(Text)
Opened 10 years ago
Closed 9 years ago
#24257 closed Bug (fixed)
The trans template tag fails to get a message when there is a % character in the string
Reported by: | Alan Boudreault | Owned by: | nobody |
---|---|---|---|
Component: | Internationalization | Version: | 1.7 |
Severity: | Normal | Keywords: | trans templatetag i18n |
Cc: | Triage Stage: | Accepted | |
Has patch: | yes | Needs documentation: | no |
Needs tests: | no | Patch needs improvement: | no |
Easy pickings: | no | UI/UX: | no |
Description
I am using a nested template with translation in my django template file. This is my basic html code:
<script id="invoice-date-modal-template" type="text/html"> <div id="modal" class="reveal-modal tiny " data-reveal> <h5><%= client %> - <%= date %></h5> <h6>{% trans "Modify the invoice state of <%= client %> dated of <%= date %>?" %}</h6> <p>{% trans "Select the session invoice date and confirm." %}</p> <div class="row">...</div> </div> </script>
makemessages && compilemessages.
In django.po: I see that the % characters has been doubled:
msgid "" "Modify the invoice state of <%%= client %%> of <%%= date %%>?" msgstr "" "Changer l'état de facturation de <%%= client %%> du <%%= date %%>?"
In my web application, I can see that my first trans is not translated, but the second one is ok.
I've found a workaround for that: using blocktrans instead of trans. Doing it this way work in my application:
<h6>{% blocktrans %}Modify the invoice state of <%= client %> of <%= date %>?{% endblocktrans %}</h6>
Looks like something is different or missing with the trans template tag.
Change History (8)
comment:1 by , 10 years ago
Triage Stage: | Unreviewed → Accepted |
---|
comment:2 by , 10 years ago
The problem with the current solution of doubling percents in trans
string content (to prevent msgfmt check errors, as explained in #11240), is that it's almost impossible to make the reverse operation by replacing double percents by single ones, because the result is a lazy translation (and should be kept lazy), hence post-processing the string is not possible. blocktrans
does that implicitely during the placeholder substitution operation (result % data
).
The only solution I can see currently is to stop doubling percents in trans
strings, and document that in case of translation problems, a translator comment should be added before the string: # Translators: xgettext:no-python-format
(to prevent msgfmt from complaining).
comment:3 by , 10 years ago
See that commit where the above solution is applied: https://github.com/claudep/django/compare/24257
The downside is that a same string translated with trans
or with blocktrans
does not appear identically in the po file:
{% trans "50% of something" %} => msgid "50% of something" {% blocktrans %}50% of something{% endblocktrans %} => msgid "50%% of something"
(End Text)
(Given records)
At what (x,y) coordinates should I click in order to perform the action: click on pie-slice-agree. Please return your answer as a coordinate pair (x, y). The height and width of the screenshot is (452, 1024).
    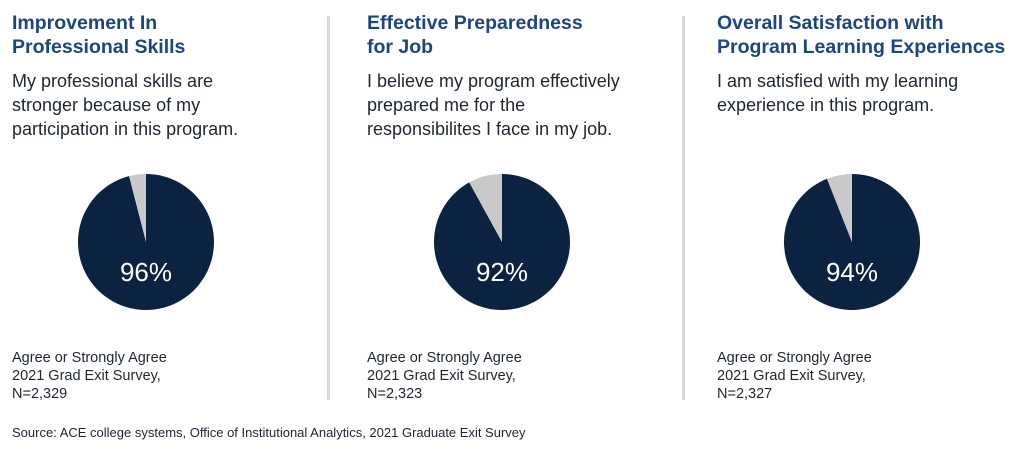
(End Given records)
(Given records)
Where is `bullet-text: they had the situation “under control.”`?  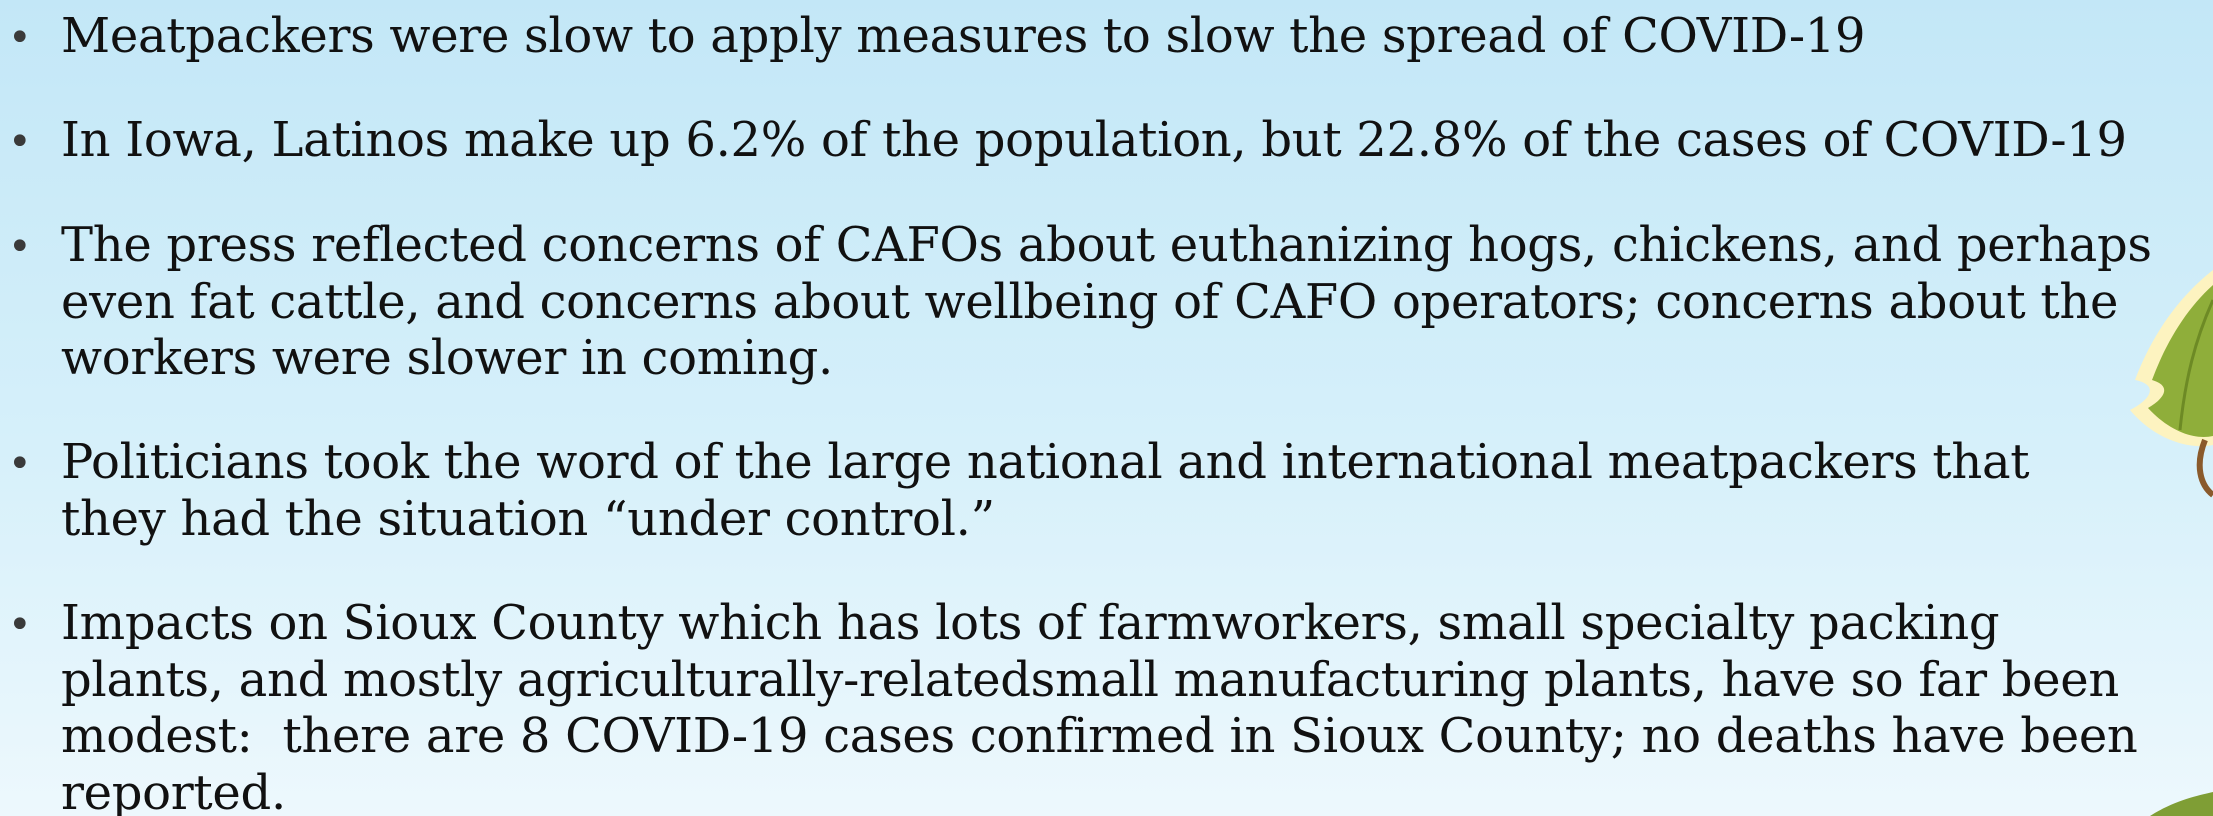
(End Given records)
● Instruction A:
Reproduce a passage of the Django ticket word for word, starting with "In my web application, I" and going on through "trans template tag.".
● Instruction B:
In the Django ticket about the trans template tag, rewrite more briefly the paragraph that begins "The problem with the current solution of doubling percents", keeping its main facts.
● Instruction C:
Continue the Django ticket about the trans template tag from the point where it stops.

● Answer area A:
In my web application, I can see that my first trans is not translated, but the second one is ok.
I've found a workaround for that: using blocktrans instead of trans. Doing it this way work in my application:
<h6>{% blocktrans %}Modify the invoice state of <%= client %> of <%= date %>?{% endblocktrans %}</h6>
Looks like something is different or missing with the trans template tag.

● Answer area B:
Percents in trans string content are doubled to prevent the msgfmt check errors described in #11240. This is hard to reverse. The result is a lazy translation that should stay lazy, so the string cannot be post-processed to turn double percents back into single ones. blocktrans does this implicitly during placeholder substitution (result % data).

● Answer area C:
comment:4 by , 10 years ago
This was the ticket I decided to tackle at the pycon sprints (claudep wish you were there so I could thank you in person for your patience on my previous pull... and this one too).
This issue turned out to be quite difficult. I've tried multiple approaches.
Long story short
The simplest solution is to ensure that all translation messages that have a percent signs get python formatting.
Long story long
In an ideal world we would be able to use the template string (with it's curly brace variables) as our msgid. Since that is not possible, template copy is coerced into a python string format / sprintf string.
This is a source of much pain and confusion, especially with percent signs. Why?
xgettext is awkward.
xgettext will identify all python-format strings, example:
echo 'gettext("%s");' | xgettext --language=python --output=- - #, python-format msgid "%s" msgstr ""
This is all good. It gets awkward when you pass it an invalid str fmt, say:
echo 'gettext("%s costs 10%");' | xgettext --language=python --output=- - msgid "%s costs 10%" msgstr ""
This is awkward because the single %
is seen as invalid python format and so the message id is not marked as we would expect.
str fmt / sprintf is awkward.
Since humans are bad parsers, when I look at the format, % %s
I see a percent followed by a string specifier. What this actually means a percent sign specifier, with a whitespace conversion flag, followed by an s
character.
Example:
>>> "% %s" % () '%s' >>> "% 10%s" % () ' %s' >>>
These two bits awkwardness has caused some confusion as past developers have tried to shoehorn the template language into gettext & str fmt.
Example:
{% blocktrans with a=1 %}Blocktrans extraction shouldn't double escape this: %%, a={{ a }}{% endblocktrans %}
Currently django creates msgid:
Blocktrans extraction shouldn't double escape this: %%, a=%(a)s
This is wrong, the correct msgid needs to be:
Blocktrans extraction shouldn't double escape this: %%%%, a=%(a)s
There is a series of negative side-effects.
- The string
1 percent sign %, 2 percent signs %%
is extracted as1 percent sign %%, 2 percent signs %%
- A weird string like
{{item}} costs 10%, three percent signs %%%
will not get marked#, python-format
, Gettext will not complain when compiling messages and django will blow up because string interpolation chokes on%%%
(seeing it as a percent sign followed by a broken identifier).
The solution
First get some robust tests that capture all corner cases of awkwardness. I've added a sample app to the i18n tests to make it easier to write tests that evaluate extraction and translation using the same gettext catalogs. I then refactored tests addressing extraction and translation when a %
is involved.
Second, knock out any special handling of percents and ensure valid python-formatting on strings.
Technically not all template strings with a percent should be python-formatted. If the template was only {% trans "10%" %}
this could go into the gettext catalog with msgid 10%
but such things is not possible with how blocktrans
is rendered.
When using trans
and blocktrans
with the same copy, the two should always extract the same msgid and render identically.
comment:5 by , 10 years ago
Has patch: | set |
---|
comment:7 by , 9 years ago
Patch needs improvement: | unset |
---|
Sigh... will we get this one right one day :-/ (see #11240). I was able to reproduce it.